Menggabungkan dampak langsung dan tidak langsung, maka diperoleh dampak total dari kenaikan BBM terhadap biaya produksi yang bervariasi dari 3.8% - 6.2%. Seperti diduga, dampak kenaikan biaya produksi tertinggi diderita oleh CPO dan gula, masing-masing 5.8% dan 6.2% Yang agak moderat yaitu sebesar 4.6% dan 4.4% dialami oleh karet dan teh, sedangkan yang relatif kecil dialami oleh kopi dan kakao masing-masing sekitar 3.8%. Namun kalau dilihat dari nilai nominalnya, maka yang paling menderita dari kenaikan harga BBM adalah industri teh yang menyebabkan kenaikan biaya produksi sebesar Rp 237/kg. Industri gula juga cukup menderita dengan kenaikan biaya produksi sekitar Rp 211/kg. CPO, kopi, kakao, dan karet mengalami kenaikan biaya produksi antara Rp 150- Rp 170/kg.

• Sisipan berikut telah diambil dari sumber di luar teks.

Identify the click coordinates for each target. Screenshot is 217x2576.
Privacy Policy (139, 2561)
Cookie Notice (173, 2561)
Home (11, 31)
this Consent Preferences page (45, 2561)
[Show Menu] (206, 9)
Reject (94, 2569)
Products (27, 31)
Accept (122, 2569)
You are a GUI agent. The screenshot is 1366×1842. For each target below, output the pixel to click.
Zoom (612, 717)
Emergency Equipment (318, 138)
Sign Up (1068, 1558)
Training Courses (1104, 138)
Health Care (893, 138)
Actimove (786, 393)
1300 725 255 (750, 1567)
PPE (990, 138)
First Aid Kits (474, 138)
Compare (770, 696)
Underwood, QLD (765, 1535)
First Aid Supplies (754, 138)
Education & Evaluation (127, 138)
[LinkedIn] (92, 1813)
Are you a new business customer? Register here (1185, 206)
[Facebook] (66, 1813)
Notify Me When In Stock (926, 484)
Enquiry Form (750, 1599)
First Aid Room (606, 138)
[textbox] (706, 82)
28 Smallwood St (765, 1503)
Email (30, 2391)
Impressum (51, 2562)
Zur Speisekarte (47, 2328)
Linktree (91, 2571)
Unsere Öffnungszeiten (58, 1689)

Untuk mengatasi masalah tersebut, maka ada beberapa upaya yang dapat dilakukan untuk meminimalisasi dampak negatif tersebut, sebagai berikut.
  • Penataan secara lebih efisien sistem/manajemen panen, transportasi, dan pengolahan. Upaya ini relatif efektif untuk kebun yang hamparannya relatif terkonsolidasi dengan produk yang volumnus, seperti untuk tebu dan kelapa sawit. Upaya ini akan berhasil bila didukung juga oleh perencanaan panen dan desain pabrik pengolahan yang lebih efisien, seperti untuk tebu dan kelapa sawit.
  • Penggunaan atau peningkatan penggunaan alternatif sumber energi. Sebagai contoh, sumber energi panas yang mungkin digunakan sebagai pengganti BBM di kebun teh adalah geothermal , kayu bakar, batubara, dan solar energi. Lebih jauh g eothermal , kayu bakar dan energi matahari merupakan sumber energi panas yang ramah lingkungan dan renewable. Kakao dapat menggunakan energi matahari untuk proses pengeringan, sedangkan karet dapat menggunakan batubara dalam proses pengolahan.
  • Khusus untuk industri gula, upaya-upaya untuk meningkatkan kapasitas giling melalui perluasan tanaman akan dapat menekan porsi biaya tetap (solar) di pengolahan. Di samping itu, upaya peningkatan kinerja peralatan (boiler) melalui penggunaan alat pengering.
Di balik tekanan yang terjadi, kenaikan harga BBM dapat juga dilihat dari sisi peluang yaitu diversifikasi produk (biofuel) dan kenaikan harga produk perkabunan. Produk perkebunan seperti CPO, tebu, dan jarak akan kompetitif diproses menjadi biofuel kalau harga BBM di atas US$ 60/barrel. Jika industri biofuel berbasis produk perkebunan terus berkembang, maka pemanfaatan produk perkebunan akan menjadi semakin luas. Produk perkebunan kini melayani permintaan dari pasar tradisional yaitu industri makanan, dan pakan pasar baru untuk industri biofuel. CPO bisa dijual ke industri minyak goreng yang berakhir di supermarket atau ke industri biofuel yang berakhir di SPBU. Tebu bisa berakhir di pasar dalam bentuk gula atau berakhir di SPBU dalam bentuk bioethanol.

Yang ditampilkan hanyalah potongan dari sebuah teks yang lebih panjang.